Der Einsatz von vielen Screens bei Ihnen würde jetzt in der TV-Branche niemanden überraschen…

Das bietet sich bei der Größe eben an, obwohl zum Beispiel Rammstein das bei ihrer Tour nicht hat. Die Blicke aus dem Publikum sollten dort allein auf die eigentliche Bühne gerichtet sein, auch von ganz hinten. Natürlich gilt bei Konzerten ab einer gewissen Größe immer: Wer vorne steht, sieht die Künstler, je weiter es weggeht von der Bühne desto mehr geht es um das Spektakel als Ganzes inklusive Lichtkonzept und Feuerwerk. Erst Recht bei dieser Größenordnung von bis zu 130.000 Zuschauerinnen und Zuschauern.

Florian Wieder Helene Fischer Bühne © Wieder Design Florian Wieders bisher größte Bühne u.a. für Helene Fischer bei Klaus Leutgebs Bavaria Sounds

Ist so ein Konzert dann in sich im Grunde wie eine TV-Show?

Ja und Nein. Wobei das Helene Fischer Konzert auch fürs ZDF aufgezeichnet wurde. Die Screens bei Bavaria Sounds haben den Zweck die Künstler auch für die Leute weiter hinten gut sichtbar zu machen. Insbesondere bei Helene passiert viel auf der Bühne, wobei wir den Fokus auf Naheinstellungen und den Köpfen der Künstler haben. Eine extra Live-Regie kümmert sich da um die Ausspielung in Echtzeit.

Jetzt sind Shows von Helene Fischer eben nie nur Gesang, wie Sie sagen. Wie gefährlich war der Platzregen letztes Wochenende gut zwei Stunden vor Beginn für die Durchführbarkeit der Show?
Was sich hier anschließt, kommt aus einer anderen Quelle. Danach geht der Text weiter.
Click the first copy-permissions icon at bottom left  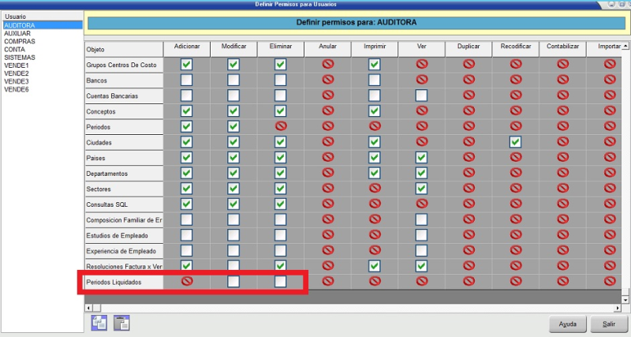pyautogui.click(x=99, y=321)
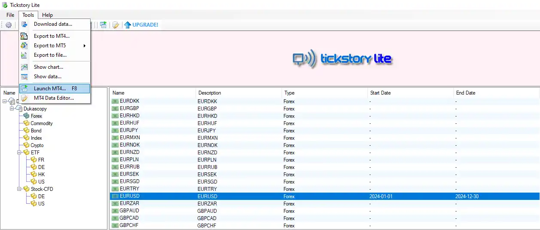
Task: Click the MT4 Data Editor... menu icon
Action: [x=24, y=98]
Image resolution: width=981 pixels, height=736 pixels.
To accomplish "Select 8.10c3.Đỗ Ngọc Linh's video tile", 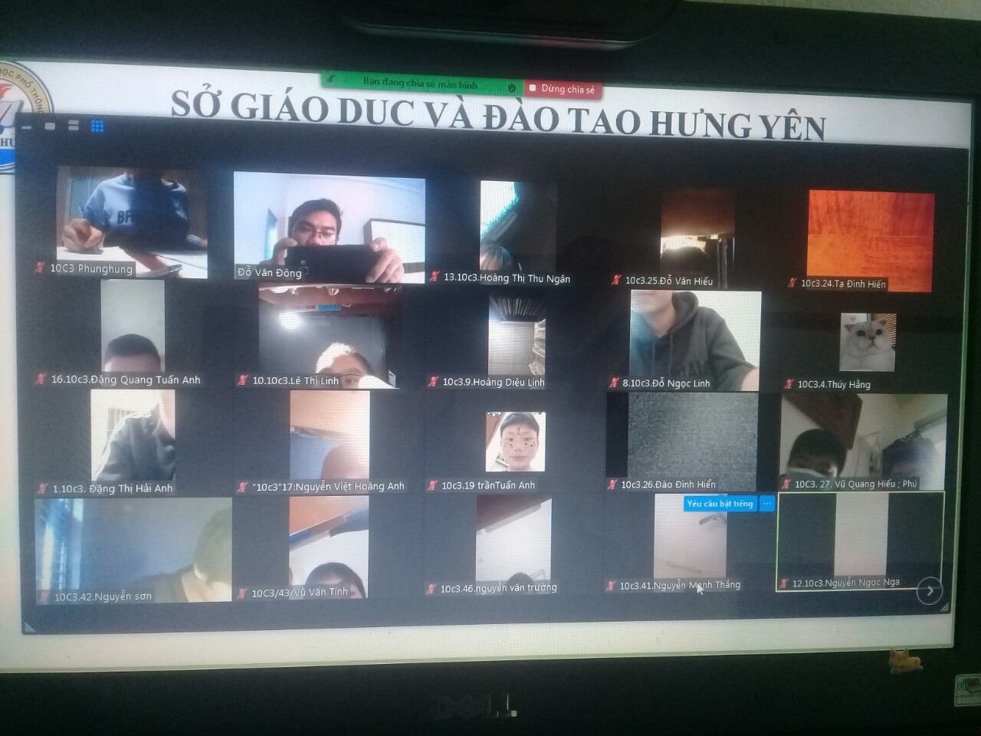I will coord(694,337).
Regen stellt grundsätzlich kein Problem dar. Nur Blitz und starke Winde sind aus technischer Sicht ab einer gewissen Stärke ein Problem. Zum Glück kam es trotz dem schlechten Wetters nicht dazu, dass wir alles runter fahren mussten. Zudem ist Helene ein absoluter Vollprofi. Sie lässt sich durch Regen nicht stören und erst recht nicht die Laune verderben. Letztendlich hat alles trotz des schlechten Wetters einwandfrei funktioniert.

Florian Wieder Bühne Helene Fischer © Wieder Design Bereitete Helene Fischer seine bisher größte Bühne: Florian Wieder.
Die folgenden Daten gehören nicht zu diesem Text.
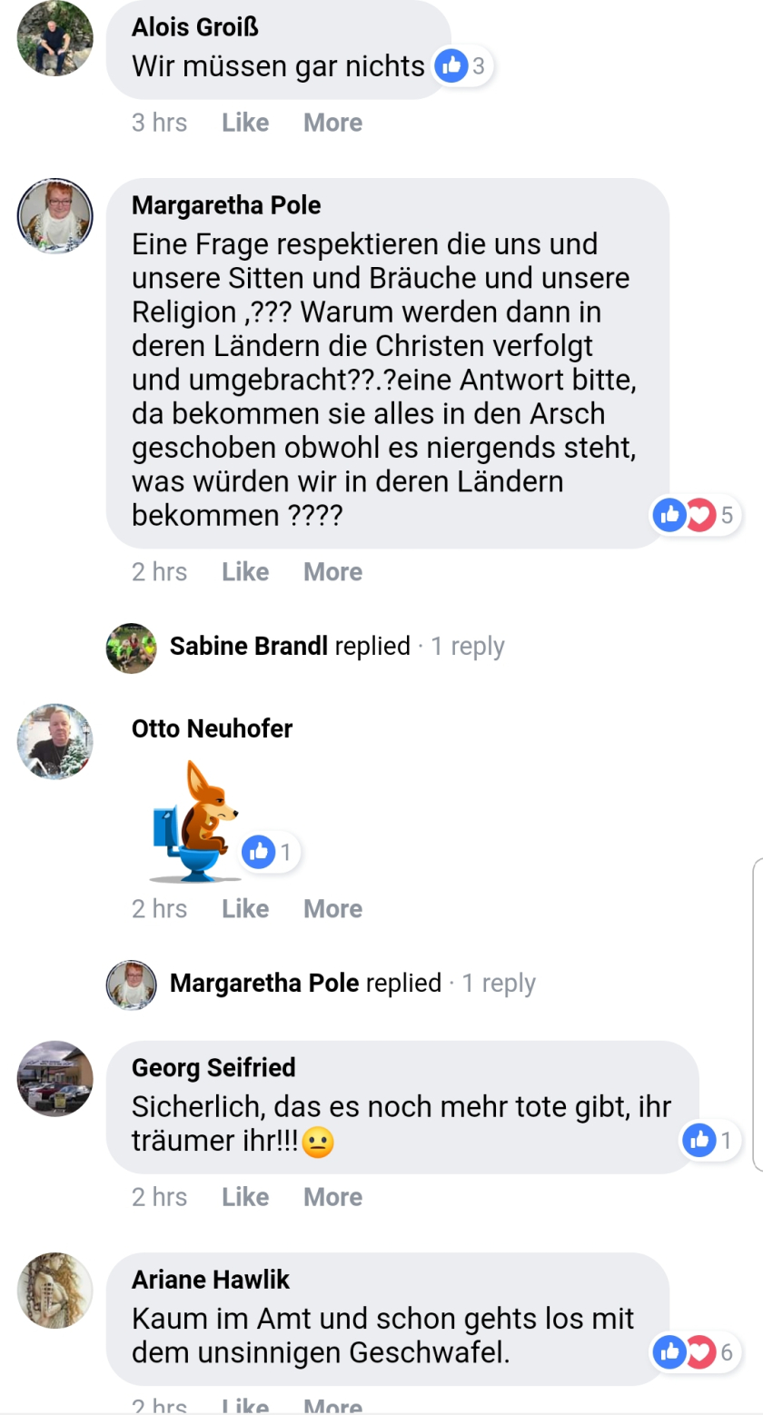This screenshot has height=1415, width=763.
Task: Open Georg Seifried's profile name link
Action: click(x=213, y=1067)
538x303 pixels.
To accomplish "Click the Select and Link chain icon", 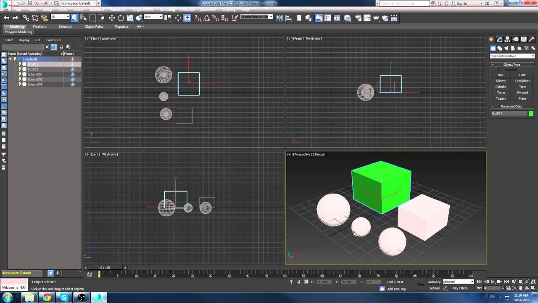I will [x=26, y=18].
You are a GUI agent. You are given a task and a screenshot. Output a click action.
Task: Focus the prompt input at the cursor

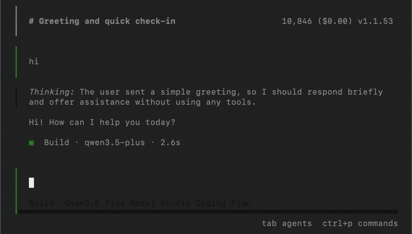tap(31, 183)
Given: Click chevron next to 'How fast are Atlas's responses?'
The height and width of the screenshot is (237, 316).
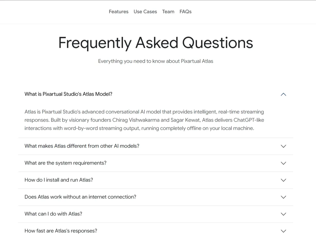Looking at the screenshot, I should 283,231.
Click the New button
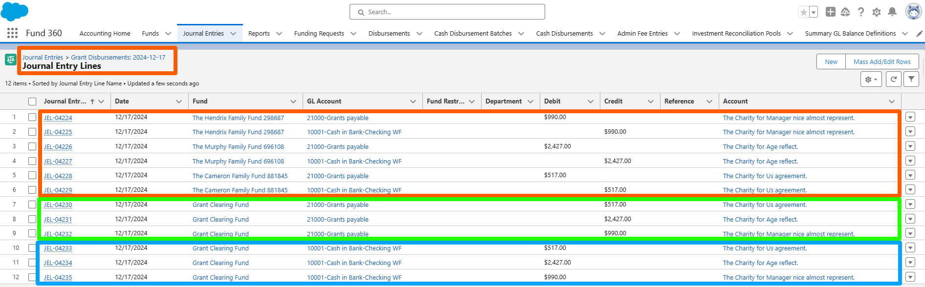Viewport: 925px width, 287px height. pos(831,62)
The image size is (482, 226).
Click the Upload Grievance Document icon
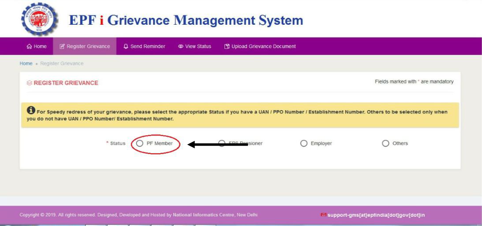[x=227, y=47]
Wenn Künstlerinnen oder Künstler über Bühne und Publikum fliegen wollen - wie intensiv muss dann eine Bühne schon konzeptionell mit den Artists zusammen geplant werden?
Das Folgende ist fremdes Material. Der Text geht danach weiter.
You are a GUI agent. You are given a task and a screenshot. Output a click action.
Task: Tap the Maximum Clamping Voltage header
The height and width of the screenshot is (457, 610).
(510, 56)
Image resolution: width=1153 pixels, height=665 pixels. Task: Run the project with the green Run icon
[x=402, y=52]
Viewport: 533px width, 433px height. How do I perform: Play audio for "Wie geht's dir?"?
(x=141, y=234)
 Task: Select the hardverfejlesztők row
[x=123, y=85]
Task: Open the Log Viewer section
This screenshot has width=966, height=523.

Das geht nur mit einem engen Austausch. Die Erfahrung haben mein Team und ich durch die Realisierung vieler großer Musikevents wie den MTV VMAs oder dem Eurovision Song Contest. Auch das Design einer  TV-Show muss immer gewisse Anforderungen erfüllen. Hier natürlich noch viel mehr individuell auf die künstlerischen Wünsche einzelner Artists angepasst. Bei drei so unterschiedlichen Künstlern wie Andreas Gabalier, Helene Fischer und Robbie Williams ist das spannend. Und dann soll die Bühne an sich auch noch zum wiedererkennbaren Markenzeichen werden, das sich von klassischen Festivalbühnen abhebt, um Bavaria Sounds als Marke zu etablieren.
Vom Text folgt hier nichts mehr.